## The problem:
Copy out, word for word, the entries from the start through the line containing "决赛公示 (384, 39)", including both ends.

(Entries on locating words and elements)
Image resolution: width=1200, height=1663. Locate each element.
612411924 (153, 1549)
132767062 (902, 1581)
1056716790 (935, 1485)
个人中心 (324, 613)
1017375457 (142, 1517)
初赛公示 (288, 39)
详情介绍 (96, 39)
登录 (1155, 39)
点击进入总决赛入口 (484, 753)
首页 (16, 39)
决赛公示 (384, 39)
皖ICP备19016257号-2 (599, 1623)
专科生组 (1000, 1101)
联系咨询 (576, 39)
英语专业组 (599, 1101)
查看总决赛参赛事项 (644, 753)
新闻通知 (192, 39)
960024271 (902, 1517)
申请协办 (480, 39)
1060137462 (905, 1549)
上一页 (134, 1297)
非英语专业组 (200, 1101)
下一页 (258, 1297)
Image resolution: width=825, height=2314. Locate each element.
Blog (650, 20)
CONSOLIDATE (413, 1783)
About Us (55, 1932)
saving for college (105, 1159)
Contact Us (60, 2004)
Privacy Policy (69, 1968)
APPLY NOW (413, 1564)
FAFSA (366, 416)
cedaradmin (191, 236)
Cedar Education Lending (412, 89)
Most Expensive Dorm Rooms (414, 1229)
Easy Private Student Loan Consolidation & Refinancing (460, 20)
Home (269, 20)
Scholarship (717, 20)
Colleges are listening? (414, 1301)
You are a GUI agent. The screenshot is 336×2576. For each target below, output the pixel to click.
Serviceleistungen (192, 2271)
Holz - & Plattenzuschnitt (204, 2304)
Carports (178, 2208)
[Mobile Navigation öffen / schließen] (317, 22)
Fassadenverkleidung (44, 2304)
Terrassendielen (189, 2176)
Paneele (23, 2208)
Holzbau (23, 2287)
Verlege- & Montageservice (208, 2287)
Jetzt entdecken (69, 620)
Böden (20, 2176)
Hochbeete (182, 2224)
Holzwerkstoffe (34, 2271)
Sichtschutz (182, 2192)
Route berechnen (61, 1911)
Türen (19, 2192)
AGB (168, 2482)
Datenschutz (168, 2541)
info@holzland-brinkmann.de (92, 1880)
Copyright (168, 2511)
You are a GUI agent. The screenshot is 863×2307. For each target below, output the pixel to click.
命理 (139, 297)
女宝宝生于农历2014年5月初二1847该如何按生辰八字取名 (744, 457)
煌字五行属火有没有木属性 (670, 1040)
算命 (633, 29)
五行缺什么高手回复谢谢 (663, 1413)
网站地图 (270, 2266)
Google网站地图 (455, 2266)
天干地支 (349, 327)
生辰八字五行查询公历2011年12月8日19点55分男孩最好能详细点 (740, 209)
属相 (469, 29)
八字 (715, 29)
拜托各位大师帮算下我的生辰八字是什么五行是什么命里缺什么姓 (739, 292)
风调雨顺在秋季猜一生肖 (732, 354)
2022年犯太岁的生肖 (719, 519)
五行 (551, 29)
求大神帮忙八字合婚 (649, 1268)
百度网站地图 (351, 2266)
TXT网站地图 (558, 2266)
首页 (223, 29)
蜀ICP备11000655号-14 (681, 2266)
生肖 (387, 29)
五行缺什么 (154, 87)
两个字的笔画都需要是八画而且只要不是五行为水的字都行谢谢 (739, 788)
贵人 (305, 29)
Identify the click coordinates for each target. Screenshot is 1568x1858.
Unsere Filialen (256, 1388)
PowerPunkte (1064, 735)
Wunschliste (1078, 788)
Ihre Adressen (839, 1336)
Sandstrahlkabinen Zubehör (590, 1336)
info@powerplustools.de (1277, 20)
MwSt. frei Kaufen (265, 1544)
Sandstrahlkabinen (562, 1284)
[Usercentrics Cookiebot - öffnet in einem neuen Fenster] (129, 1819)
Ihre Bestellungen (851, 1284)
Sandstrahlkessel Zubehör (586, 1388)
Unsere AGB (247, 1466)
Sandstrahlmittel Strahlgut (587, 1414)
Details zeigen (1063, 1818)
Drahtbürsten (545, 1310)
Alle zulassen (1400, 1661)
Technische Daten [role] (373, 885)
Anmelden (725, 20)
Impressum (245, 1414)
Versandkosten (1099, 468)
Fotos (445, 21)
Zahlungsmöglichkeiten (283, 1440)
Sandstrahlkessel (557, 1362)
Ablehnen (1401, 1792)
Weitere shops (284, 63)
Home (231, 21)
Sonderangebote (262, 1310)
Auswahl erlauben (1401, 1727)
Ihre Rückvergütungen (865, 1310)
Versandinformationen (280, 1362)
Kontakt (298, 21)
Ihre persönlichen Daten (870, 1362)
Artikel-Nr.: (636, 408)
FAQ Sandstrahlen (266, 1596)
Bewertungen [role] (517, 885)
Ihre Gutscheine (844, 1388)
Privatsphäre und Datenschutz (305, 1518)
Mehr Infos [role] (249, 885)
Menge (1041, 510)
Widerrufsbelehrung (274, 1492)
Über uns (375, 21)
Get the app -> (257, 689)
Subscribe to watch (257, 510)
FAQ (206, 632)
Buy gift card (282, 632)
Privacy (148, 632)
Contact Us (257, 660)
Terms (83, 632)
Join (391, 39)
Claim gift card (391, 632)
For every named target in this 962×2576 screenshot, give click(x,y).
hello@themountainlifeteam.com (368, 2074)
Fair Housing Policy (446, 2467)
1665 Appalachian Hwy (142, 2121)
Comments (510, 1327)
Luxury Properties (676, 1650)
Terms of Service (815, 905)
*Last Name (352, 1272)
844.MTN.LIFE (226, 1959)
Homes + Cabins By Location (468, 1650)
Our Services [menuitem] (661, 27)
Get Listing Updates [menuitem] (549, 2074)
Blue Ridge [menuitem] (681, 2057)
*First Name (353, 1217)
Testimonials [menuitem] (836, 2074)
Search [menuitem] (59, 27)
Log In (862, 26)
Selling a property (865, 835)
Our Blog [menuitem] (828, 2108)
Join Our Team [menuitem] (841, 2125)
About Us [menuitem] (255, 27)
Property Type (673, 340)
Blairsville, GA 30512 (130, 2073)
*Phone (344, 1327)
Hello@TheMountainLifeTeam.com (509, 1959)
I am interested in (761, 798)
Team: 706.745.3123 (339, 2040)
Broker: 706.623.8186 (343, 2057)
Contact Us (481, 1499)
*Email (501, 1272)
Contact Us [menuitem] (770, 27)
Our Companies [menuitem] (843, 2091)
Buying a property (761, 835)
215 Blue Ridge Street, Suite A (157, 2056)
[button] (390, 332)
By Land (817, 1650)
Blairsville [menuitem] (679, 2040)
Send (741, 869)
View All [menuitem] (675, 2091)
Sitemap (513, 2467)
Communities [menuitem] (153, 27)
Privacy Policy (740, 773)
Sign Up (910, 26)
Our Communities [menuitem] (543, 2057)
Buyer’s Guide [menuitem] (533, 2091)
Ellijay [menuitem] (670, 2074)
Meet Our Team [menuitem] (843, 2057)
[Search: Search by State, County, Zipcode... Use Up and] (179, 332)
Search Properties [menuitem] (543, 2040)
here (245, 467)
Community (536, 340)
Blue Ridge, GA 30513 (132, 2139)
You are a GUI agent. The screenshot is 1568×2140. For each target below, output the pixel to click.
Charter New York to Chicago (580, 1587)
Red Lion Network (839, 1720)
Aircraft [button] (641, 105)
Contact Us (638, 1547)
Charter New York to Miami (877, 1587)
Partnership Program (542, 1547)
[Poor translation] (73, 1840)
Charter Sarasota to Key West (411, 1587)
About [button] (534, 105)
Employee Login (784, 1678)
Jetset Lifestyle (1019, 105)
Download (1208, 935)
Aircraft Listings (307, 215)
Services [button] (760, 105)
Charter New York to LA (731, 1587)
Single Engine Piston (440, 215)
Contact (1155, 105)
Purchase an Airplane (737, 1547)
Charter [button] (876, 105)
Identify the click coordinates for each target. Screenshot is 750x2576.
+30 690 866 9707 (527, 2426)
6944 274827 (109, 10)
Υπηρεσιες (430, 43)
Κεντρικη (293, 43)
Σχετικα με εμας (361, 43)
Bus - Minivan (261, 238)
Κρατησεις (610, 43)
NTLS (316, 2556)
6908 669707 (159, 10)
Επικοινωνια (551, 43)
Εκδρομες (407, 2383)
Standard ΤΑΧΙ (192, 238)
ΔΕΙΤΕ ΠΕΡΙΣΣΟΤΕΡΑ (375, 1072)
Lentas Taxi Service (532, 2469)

## The output:
Image resolution: width=1200, height=1663. Locate each element.
612411924 (153, 1549)
132767062 (902, 1581)
1056716790 (935, 1485)
个人中心 (324, 613)
1017375457 (142, 1517)
初赛公示 (288, 39)
详情介绍 (96, 39)
登录 (1155, 39)
点击进入总决赛入口 (484, 753)
首页 (16, 39)
决赛公示 (384, 39)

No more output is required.